Kelly Sue DeConnick introduced herself, saying she was bringing diversity to Marvel by creating "Blonde, blue-eyed, powerful women," obviously speaking partially tongue in cheek.  

Kieron Gillen then introduced himself, talking about his work on Young Avengers.  "He's here representing British people," joked DeConnick.

Moderator Daniel Ketchum asked how important it was to the creators to create and write diverse characters.  Nocenti responded that it happened naturally, because creators want to write about people with whom they identify. Nocenti also explained that diversity isn't just about race.  She implored McGregor to "say something smarter."  

"Thanks a lot Ann.  I'm not known for that," he quipped.  He explained that in the '70's, writers were only given characters they resembled, with the perception being that women could only right women, and so on.  McGregor also explained his efforts to subtly write homosexual relationships among his characters, saying that editorial was wary of the relationships.  McGregor confessed that he had received letters from readers whose perceptions had changed because of his writing.

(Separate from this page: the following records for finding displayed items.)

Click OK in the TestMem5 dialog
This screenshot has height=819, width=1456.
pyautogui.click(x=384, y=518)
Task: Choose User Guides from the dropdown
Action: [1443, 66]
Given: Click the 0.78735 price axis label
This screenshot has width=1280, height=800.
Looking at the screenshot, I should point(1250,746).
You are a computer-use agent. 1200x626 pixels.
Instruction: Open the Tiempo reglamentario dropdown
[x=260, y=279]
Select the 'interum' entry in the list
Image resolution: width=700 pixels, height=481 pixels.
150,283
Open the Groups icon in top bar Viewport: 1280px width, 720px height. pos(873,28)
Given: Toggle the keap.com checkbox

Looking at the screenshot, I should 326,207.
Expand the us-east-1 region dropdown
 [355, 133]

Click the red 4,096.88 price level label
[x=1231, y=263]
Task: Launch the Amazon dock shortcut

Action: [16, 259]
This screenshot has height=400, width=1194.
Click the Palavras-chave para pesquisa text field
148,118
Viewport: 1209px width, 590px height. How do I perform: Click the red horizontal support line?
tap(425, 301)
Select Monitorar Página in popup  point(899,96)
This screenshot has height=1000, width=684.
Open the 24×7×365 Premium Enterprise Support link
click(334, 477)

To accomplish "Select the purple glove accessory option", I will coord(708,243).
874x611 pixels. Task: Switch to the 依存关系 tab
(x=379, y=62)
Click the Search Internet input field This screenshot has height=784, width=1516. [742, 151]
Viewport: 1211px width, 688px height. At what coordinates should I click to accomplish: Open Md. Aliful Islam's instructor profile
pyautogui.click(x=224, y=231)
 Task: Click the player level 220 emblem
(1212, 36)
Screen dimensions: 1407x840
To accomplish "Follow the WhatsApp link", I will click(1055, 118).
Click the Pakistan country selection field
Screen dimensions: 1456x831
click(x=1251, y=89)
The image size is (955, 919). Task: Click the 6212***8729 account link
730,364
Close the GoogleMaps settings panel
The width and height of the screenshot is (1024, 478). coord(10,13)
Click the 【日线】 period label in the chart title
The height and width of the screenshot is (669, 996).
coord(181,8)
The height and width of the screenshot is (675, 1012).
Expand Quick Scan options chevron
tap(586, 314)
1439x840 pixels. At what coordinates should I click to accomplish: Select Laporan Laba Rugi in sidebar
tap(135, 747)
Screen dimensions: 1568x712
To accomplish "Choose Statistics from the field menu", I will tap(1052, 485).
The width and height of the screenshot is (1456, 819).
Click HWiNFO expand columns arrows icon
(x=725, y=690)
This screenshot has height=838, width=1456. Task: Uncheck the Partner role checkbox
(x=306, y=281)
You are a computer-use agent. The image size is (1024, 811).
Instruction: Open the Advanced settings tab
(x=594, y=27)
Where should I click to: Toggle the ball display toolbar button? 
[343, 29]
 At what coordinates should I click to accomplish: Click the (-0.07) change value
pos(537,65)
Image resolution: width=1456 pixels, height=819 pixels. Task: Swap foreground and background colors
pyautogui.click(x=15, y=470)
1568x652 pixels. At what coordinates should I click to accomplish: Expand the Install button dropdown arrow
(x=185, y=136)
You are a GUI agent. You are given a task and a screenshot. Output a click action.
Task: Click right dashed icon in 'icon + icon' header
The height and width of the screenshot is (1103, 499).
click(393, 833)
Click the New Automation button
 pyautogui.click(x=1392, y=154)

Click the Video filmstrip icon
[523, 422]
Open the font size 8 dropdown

Busiek continued McGregor's line of logic, saying "In the '70's, they said you couldn't do that.  In the '80's, they said it wouldn't sell.  If you make a comic without a white guy in the lead, it won't sell. Well, what about those titles with white characters that get cancelled?  Does that mean you can't make any more comics about white guys? No!"

"They still make Aquaman comics!" joked DeConnick.

"What Don did in the '70's was pushing comics forward," said Busiek.  McGregor responded, "I was just trying to tell a story.  I didn't think about it like a statement."

Jevin implored readers to consider that there are many more women and people of color in editorial staff than in creative, saying that "In the '80's, the Marvel bullpen was as representative as the crowd on the subway." 

The panelists then discussed longtime editor and colorist Marie Severin, with McGregor confessing that she used to paint hair on his chest as a lark. 

Amanat discussed her connection to Marvel comics, saying that she connected first with the X-Men as a metaphor for diversity, and for feeling disconnected from society. "People of all races, genders, and orientations can connect with our comics."